Trotz der wachsenden Gefahr von schweren Hochwassern wurden in Bayern in den vergangenen fünf Jahren weit mehr als 3.250 Baugenehmigungen in Überschwemmungsgebieten genehmigt. Bayernweit belaufe sich die Zahl der Ausnahmeentscheidungen in dem Zeitraum auf bis zu 3.250 Fälle, teilte das Umweltministerium in München auf Anfrage der Grünen im Landtag mit. Hinzu kämen im Bereich der Landratsämter Straubing-Bogen und Deggendorf «jeweils mehrere hundert weitere Ausnahmeentscheidungen», die nicht einzeln recherchiert werden konnten.
Bau in Überschwemmungsgebieten birgt viele Gefahren
Überschwemmungsgebiete werden dort festgesetzt, wo die Gefahr einer Überschwemmung bei Hochwasser besteht. «Diese Flächen sollten aus unserer Sicht grundsätzlich so tabu wie möglich sein», betonte Hierneis. Neben einer erhöhten Gefahr für Leib und Eigentum wirke sich gerade hier eine Versiegelung doppelt negativ aus.
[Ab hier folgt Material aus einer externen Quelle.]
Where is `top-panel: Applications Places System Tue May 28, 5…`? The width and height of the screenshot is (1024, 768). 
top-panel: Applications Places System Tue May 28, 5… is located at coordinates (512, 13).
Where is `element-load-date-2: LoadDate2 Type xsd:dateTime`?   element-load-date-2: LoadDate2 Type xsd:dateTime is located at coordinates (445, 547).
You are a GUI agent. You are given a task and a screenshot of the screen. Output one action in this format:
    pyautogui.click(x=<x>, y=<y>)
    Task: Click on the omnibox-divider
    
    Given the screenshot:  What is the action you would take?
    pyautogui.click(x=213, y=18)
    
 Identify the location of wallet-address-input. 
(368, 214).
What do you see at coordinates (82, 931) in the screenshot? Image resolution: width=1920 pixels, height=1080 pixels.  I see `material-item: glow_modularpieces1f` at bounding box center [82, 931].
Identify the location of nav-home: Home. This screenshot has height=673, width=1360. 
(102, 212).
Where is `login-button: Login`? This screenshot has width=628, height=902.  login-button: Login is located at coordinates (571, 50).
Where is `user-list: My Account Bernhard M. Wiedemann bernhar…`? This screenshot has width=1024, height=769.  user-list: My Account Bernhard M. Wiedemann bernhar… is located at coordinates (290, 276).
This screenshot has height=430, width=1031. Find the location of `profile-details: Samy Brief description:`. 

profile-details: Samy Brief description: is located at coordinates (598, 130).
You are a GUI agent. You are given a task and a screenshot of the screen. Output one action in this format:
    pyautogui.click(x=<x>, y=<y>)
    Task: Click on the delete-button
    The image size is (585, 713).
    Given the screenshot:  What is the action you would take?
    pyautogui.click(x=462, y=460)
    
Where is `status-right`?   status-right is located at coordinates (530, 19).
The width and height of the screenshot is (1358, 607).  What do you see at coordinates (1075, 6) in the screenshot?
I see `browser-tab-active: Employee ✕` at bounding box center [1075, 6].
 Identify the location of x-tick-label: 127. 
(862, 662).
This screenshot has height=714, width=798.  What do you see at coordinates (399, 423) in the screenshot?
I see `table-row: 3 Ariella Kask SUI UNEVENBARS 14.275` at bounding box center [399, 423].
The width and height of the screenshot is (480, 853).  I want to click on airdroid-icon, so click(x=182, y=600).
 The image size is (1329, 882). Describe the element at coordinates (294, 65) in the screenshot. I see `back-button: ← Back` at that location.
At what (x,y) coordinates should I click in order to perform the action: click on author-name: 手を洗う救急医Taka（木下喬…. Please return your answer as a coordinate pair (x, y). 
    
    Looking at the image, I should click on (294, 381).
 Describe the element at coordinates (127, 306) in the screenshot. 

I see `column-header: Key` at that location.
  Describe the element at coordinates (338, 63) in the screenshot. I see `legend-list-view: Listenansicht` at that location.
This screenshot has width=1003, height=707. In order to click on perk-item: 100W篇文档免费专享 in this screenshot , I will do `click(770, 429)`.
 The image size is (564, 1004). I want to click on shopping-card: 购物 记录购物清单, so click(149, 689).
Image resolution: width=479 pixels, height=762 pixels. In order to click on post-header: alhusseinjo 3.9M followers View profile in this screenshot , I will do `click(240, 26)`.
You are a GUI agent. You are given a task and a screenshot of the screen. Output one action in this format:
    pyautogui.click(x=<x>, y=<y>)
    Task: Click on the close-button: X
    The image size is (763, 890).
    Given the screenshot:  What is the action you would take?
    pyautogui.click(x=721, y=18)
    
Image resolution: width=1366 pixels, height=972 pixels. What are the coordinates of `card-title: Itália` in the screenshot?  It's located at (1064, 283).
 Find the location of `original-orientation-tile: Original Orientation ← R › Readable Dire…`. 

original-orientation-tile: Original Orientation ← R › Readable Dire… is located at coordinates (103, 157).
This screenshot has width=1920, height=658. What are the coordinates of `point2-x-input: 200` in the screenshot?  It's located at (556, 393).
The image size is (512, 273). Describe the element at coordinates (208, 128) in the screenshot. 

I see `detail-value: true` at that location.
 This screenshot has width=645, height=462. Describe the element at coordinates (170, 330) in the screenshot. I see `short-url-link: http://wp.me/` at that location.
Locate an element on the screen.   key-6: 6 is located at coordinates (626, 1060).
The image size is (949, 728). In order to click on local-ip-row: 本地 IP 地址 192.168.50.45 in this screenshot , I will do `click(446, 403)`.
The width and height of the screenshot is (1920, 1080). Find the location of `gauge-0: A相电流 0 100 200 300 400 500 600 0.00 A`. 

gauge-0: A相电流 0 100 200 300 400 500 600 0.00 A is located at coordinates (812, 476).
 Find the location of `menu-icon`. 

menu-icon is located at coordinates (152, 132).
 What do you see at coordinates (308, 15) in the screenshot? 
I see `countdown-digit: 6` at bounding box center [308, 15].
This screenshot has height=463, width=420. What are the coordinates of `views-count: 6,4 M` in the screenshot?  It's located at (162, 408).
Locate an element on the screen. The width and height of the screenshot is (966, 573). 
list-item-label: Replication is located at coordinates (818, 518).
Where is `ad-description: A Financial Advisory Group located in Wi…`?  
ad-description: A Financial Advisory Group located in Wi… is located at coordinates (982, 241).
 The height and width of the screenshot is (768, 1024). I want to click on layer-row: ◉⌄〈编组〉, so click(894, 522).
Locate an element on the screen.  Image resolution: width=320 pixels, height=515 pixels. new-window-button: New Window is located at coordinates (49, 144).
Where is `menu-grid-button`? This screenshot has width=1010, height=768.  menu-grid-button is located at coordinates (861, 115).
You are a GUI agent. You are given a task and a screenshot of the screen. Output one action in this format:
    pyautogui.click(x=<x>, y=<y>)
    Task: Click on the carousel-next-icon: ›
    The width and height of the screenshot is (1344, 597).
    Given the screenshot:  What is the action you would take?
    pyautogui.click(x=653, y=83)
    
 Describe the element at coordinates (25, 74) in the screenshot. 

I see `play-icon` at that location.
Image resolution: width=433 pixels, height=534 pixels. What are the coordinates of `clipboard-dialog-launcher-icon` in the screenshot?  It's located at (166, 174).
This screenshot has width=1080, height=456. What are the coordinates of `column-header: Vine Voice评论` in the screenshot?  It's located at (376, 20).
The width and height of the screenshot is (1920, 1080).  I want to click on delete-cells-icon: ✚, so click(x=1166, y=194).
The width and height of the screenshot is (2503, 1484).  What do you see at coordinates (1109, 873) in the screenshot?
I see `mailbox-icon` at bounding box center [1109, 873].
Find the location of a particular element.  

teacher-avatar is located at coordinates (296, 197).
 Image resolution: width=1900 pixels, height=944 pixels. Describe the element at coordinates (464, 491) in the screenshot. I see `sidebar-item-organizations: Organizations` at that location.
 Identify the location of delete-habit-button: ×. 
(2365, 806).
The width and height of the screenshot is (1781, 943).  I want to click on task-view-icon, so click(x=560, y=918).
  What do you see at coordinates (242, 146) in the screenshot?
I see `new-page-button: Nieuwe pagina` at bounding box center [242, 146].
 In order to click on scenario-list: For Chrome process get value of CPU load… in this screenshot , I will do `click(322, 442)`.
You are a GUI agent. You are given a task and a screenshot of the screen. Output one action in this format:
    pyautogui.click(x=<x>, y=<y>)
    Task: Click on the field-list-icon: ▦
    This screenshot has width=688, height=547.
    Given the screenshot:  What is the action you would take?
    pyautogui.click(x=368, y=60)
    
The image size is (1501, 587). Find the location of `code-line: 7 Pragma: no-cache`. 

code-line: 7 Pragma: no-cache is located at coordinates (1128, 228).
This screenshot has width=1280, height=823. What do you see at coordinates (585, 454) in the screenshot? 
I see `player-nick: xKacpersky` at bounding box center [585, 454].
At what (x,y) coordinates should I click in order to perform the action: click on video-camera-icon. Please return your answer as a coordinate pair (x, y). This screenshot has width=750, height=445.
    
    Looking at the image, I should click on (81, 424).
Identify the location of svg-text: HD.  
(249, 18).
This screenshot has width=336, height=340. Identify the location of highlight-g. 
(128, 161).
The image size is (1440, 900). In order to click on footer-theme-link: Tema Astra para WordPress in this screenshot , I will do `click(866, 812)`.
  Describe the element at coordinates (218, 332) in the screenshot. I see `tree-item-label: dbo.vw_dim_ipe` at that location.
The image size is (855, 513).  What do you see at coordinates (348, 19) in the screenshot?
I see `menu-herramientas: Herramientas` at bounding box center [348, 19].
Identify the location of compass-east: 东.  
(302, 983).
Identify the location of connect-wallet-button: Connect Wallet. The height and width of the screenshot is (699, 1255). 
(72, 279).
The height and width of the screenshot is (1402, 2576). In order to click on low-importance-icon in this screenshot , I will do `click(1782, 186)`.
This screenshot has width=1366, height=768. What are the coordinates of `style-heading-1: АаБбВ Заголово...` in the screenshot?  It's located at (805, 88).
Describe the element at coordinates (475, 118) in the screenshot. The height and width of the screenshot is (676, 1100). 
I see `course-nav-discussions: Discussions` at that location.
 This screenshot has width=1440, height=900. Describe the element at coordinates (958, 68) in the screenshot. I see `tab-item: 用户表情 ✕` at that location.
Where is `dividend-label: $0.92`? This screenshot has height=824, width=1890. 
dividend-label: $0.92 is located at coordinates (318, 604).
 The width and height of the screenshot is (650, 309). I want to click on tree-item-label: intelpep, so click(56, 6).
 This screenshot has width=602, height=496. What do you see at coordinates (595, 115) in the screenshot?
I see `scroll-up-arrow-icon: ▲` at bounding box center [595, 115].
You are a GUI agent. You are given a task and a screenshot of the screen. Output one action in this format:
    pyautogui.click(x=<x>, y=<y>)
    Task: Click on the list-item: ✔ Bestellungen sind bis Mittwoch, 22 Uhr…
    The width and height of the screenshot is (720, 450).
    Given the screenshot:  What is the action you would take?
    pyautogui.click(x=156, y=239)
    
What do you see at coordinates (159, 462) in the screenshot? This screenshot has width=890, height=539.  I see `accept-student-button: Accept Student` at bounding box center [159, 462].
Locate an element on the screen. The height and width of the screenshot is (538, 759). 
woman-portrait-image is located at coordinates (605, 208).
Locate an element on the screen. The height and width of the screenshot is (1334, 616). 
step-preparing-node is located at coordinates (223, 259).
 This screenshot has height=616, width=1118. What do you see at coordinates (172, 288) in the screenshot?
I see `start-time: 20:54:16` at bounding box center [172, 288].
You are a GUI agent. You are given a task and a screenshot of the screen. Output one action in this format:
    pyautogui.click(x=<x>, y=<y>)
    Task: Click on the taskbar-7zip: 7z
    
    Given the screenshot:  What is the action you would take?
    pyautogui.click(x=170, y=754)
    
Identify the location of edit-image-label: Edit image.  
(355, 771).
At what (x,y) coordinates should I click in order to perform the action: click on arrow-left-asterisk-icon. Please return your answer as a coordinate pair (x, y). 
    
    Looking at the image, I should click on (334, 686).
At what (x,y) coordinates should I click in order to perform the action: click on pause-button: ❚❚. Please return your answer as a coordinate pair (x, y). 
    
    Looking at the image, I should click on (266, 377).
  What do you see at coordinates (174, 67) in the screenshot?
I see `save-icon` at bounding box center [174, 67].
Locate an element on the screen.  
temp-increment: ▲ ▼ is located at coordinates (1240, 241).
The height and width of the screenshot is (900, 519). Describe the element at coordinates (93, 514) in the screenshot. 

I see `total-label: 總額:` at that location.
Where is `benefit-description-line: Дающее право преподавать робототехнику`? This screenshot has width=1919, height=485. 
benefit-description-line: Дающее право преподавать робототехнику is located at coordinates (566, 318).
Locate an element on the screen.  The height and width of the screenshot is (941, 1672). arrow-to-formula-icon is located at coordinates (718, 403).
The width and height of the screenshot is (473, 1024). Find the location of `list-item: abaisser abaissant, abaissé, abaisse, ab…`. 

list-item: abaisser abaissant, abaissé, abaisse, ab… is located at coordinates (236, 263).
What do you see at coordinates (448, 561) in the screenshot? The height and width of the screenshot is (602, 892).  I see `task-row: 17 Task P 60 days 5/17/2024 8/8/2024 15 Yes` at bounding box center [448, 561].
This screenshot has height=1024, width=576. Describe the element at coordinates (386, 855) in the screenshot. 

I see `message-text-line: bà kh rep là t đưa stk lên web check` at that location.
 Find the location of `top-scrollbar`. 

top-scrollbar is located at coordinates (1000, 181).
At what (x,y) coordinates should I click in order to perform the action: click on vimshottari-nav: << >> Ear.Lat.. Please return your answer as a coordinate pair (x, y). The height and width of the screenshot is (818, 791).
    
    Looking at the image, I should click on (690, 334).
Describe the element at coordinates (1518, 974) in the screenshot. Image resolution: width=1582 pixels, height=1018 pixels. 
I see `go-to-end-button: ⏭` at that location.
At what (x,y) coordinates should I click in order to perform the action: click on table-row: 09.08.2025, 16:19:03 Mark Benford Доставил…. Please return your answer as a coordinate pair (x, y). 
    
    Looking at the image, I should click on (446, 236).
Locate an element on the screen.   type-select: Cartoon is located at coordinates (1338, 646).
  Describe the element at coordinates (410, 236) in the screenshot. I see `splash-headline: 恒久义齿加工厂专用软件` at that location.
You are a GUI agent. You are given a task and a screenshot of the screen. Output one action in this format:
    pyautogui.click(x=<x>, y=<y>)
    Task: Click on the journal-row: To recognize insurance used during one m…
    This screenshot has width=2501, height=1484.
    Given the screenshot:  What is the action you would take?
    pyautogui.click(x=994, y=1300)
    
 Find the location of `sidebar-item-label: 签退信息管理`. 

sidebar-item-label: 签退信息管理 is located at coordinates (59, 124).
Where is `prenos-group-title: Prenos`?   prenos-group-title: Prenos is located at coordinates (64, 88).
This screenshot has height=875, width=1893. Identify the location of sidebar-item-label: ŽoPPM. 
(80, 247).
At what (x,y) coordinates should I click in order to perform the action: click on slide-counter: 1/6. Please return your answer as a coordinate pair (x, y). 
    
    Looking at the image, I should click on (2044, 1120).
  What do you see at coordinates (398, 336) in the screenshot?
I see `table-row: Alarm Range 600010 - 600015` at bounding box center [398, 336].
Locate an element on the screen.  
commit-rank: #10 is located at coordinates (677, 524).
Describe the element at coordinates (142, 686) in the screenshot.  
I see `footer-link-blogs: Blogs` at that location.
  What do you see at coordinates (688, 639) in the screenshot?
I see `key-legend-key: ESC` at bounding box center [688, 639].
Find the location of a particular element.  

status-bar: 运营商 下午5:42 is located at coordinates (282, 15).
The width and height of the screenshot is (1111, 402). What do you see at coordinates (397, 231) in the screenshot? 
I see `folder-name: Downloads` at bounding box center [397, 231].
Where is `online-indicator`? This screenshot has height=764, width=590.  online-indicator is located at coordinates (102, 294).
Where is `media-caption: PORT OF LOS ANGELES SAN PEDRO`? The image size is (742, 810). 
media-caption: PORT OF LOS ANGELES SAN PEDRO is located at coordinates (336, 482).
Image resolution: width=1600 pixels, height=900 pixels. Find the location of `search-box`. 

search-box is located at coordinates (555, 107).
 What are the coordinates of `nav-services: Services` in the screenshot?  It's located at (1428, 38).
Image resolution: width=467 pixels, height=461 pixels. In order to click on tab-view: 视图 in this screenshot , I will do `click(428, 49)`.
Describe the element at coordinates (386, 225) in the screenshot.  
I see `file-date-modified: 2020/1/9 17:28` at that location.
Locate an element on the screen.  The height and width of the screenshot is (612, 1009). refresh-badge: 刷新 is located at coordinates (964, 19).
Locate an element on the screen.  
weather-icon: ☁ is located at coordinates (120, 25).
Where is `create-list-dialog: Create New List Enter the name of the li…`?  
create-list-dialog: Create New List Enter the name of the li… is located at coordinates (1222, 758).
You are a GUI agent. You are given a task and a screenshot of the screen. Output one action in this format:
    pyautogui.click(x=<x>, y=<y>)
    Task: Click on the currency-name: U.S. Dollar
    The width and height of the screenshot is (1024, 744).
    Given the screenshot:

«Dort wird dann auch in Retentionsgebiete gebaut, die in über siebzig Prozent der Fälle nicht vorschriftsmäßig ausgeglichen werden, die wir aber für den Hochwasserrückhalt dringend brauchen.» Eine Retentionsfläche bezeichnet eine neben einem Fließgewässer liegende Fläche, die im Falle eines Hochwassers als Überflutungsfläche genutzt werden kann.
Nur 66 Bauanträge in Überschwemmungsgebieten abgelehnt
Den 3.250 Ausnahmegenehmigungen stehen laut Ministerium im gleichen Zeitraum nur 66 Fälle gegenüber, in denen beantragte Genehmigungen abgelehnt worden sind. «Hier wird viel zu lax und sorglos mit dem Thema Hochwasserschutz umgegangen», sagte Hierneis.